Says Grindrod Asset Management chief investment officer Ian Anderson: “The numbers were exactly in line with our expectations and management’s previous guidance.”
The efforts of Tower, with a market capitalisation of R2.1 billion, continues to pique the interest of institutional shareholders – Allan Gray recently upped its stake to 15.24%. Other early backers include Grindrod and Stanlib. Tower’s stock is trading at a forward yield of 11.2%, compared to the sector’s 6%, positioning it as an attractive and affordable play.
Tower, owner of the trendy mixed-use Cape Quarter Precinct and the De Ville Shopping Centre, both situated in Cape Town, is joining the ranks of local property counters who are doing offshore deals.
In June last year, Tower identified Croatia as an ideal region for its growth ambitions, by acquiring part of an office tower building for €23.7 million (R420 million) in the capital of Zagreb. CEO Marc Edwards says Croatia has emerged from the 2007 global financial crisis, leaving a legacy of reduced property values and rentals, creating an “excellent” investment case.
Tower is already counting the benefits of its investment, thanks to the rand which has weakened by 27.28% against the euro over the past six months. Furthermore, with the depreciation of the currency, the value of its office tower acquisition increased by R41 million for the period under review.
In January, Tower announced that it looked to acquire two properties occupied by Konzum, Croatia’s largest supermarket chain and two shopping centres for €66.4 million (R1.1 billion). The shopping centres included the 12 259 square metre Sub City Centre in Dubrovnik and the 9 362 square metre Meridijan 16 in Zagreb. This deal (upon transfer to Tower) will boost its property portfolio to R5.2 billion and Croatia will account for about 30% of its property value.

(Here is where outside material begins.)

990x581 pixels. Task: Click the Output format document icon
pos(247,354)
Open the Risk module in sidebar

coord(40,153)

“Tower is always evolving and the Croatia deals have been the best for the fund. There are more deals in the pipeline, but it will depend on our ability to raise money. If we had a blank cheque, we would be doing more deals,” Edwards tells Moneyweb. Unlike SA, Croatia offers acquisition yields of about 9% on properties and cheaper borrowing costs (at around 4%).

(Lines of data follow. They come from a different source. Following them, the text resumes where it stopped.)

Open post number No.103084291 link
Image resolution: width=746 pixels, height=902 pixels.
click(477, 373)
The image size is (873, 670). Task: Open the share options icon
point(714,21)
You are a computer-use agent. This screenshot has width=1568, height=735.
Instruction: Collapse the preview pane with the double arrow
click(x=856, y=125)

The listed property manager of Old Mutual Investment Group’s MacroSolutions boutique Evan Robins, says although Tower’s investments into Croatia may prove to be good, it may not bode well with investors.

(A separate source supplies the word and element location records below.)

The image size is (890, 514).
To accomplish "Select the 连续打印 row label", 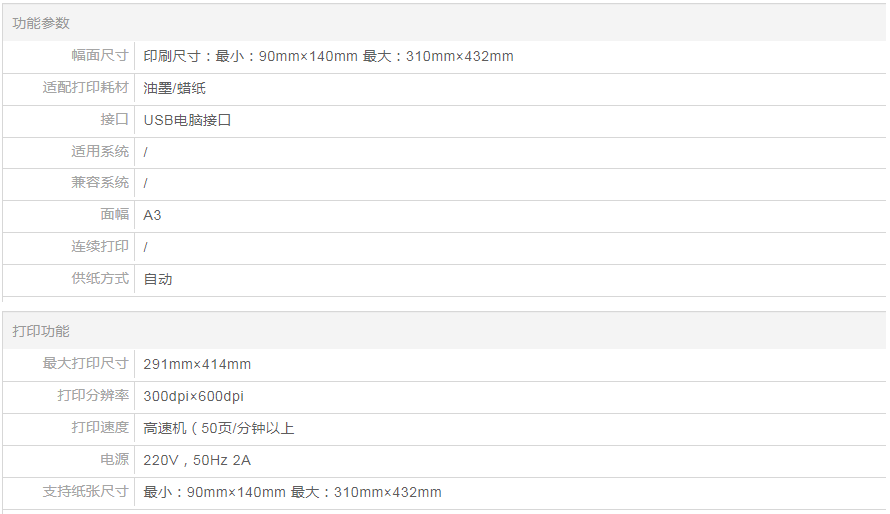I will point(100,246).
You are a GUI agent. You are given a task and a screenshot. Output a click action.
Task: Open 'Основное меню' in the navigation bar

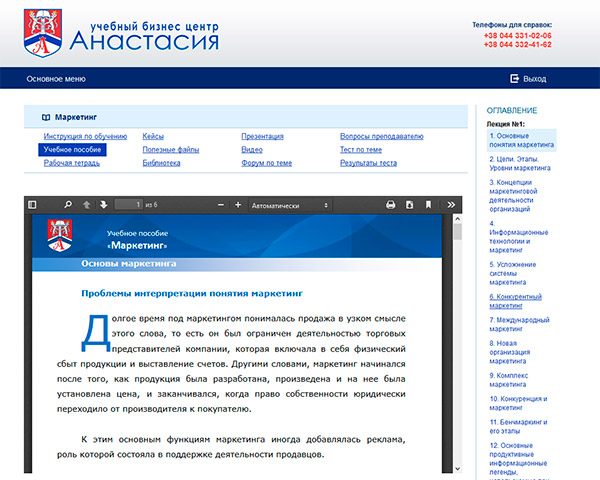(x=56, y=78)
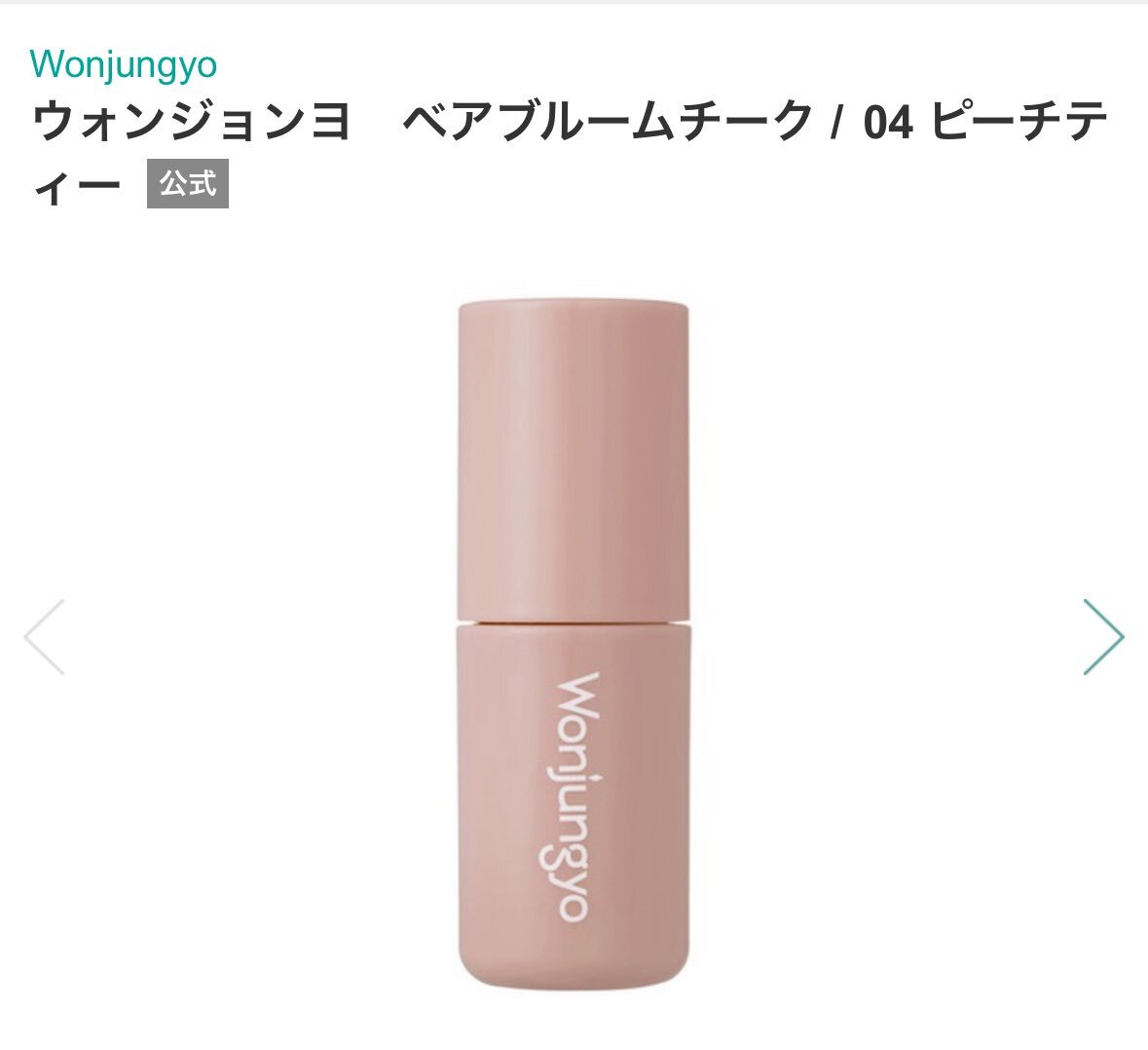This screenshot has height=1050, width=1148.
Task: Click the gray bar at page top
Action: point(574,2)
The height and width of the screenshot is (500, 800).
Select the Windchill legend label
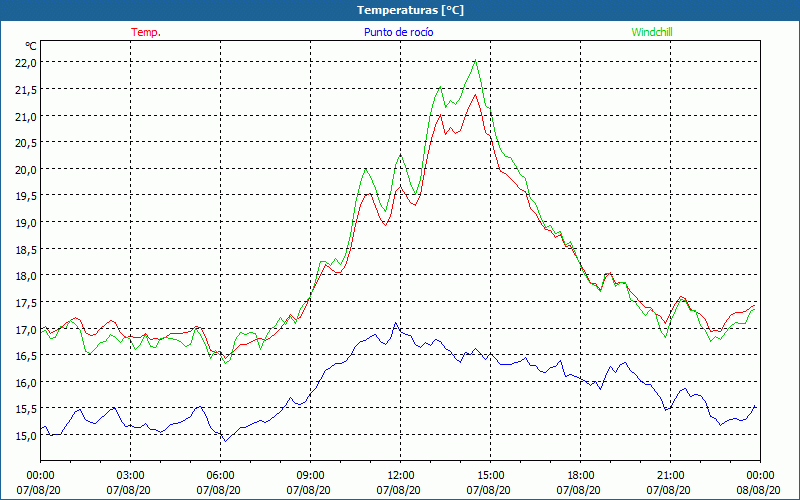653,32
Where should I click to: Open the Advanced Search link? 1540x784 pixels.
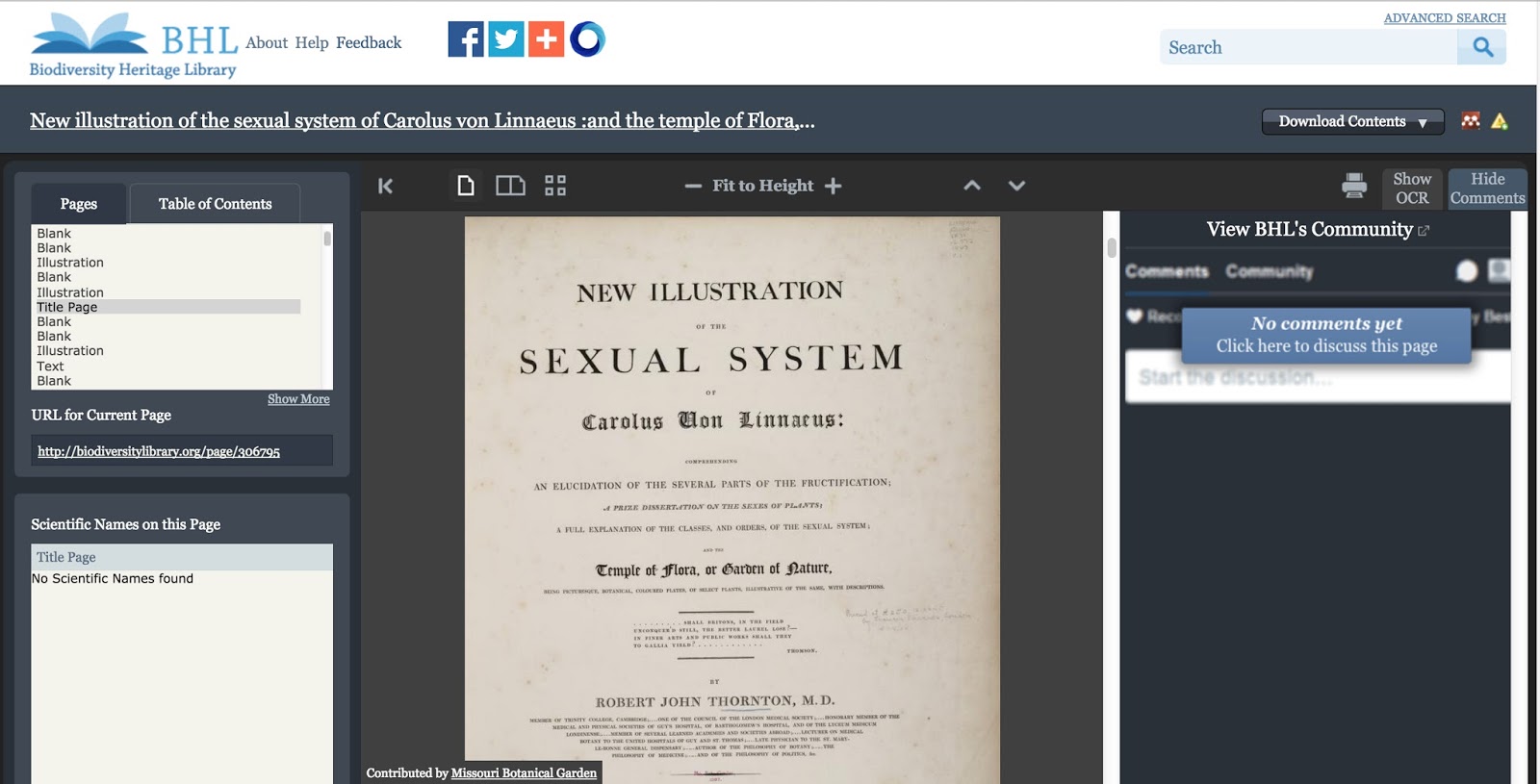coord(1444,17)
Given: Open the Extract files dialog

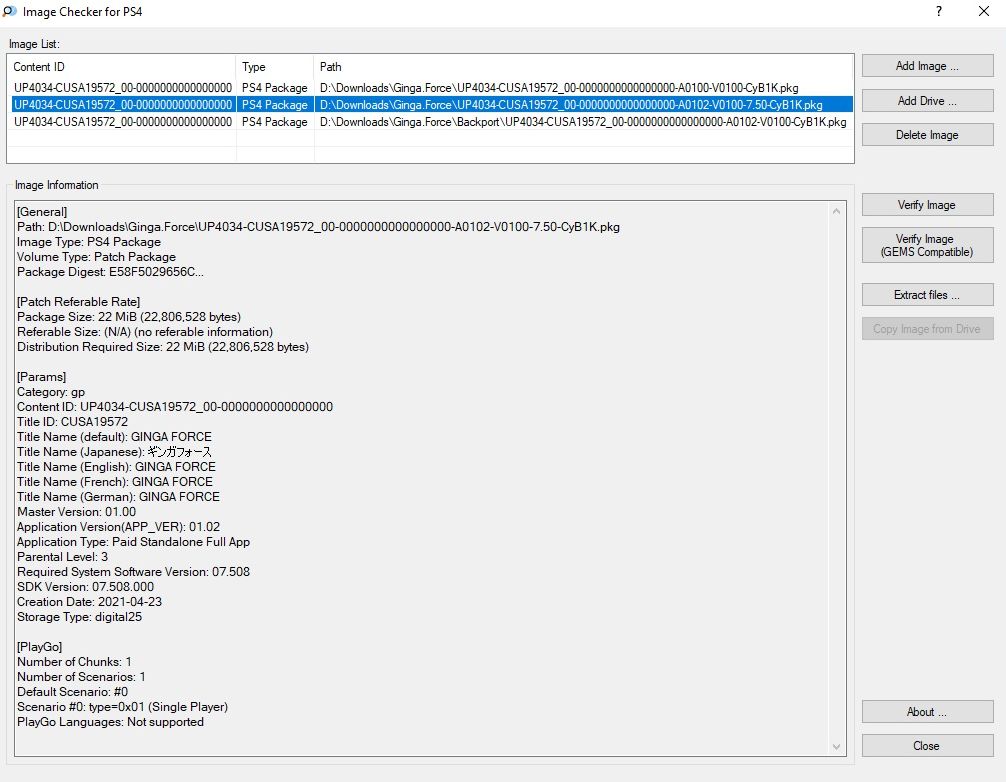Looking at the screenshot, I should tap(927, 295).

“Investors will be wary when management teams invest into areas where they have no obvious expertise or advantage, especially in lesser known markets such as Croatia.
“Tower is a small fund with acknowledged expertise in niches of the South African market, which made the move [to Croatia] more surprising. It is not the only smaller fund that is investing offshore, but it is looking in more adventurous geographies than most of its peers,” says Robins.
Over the last five years, SA’s worrying state of the economy has seen more property companies hedge their bets offshore. In fact, about 35% of the FTSE/JSE South African property index, a benchmark for the performance of the sector, is exposed to offshore earnings. The sector did not have offshore exposure up to ten years ago.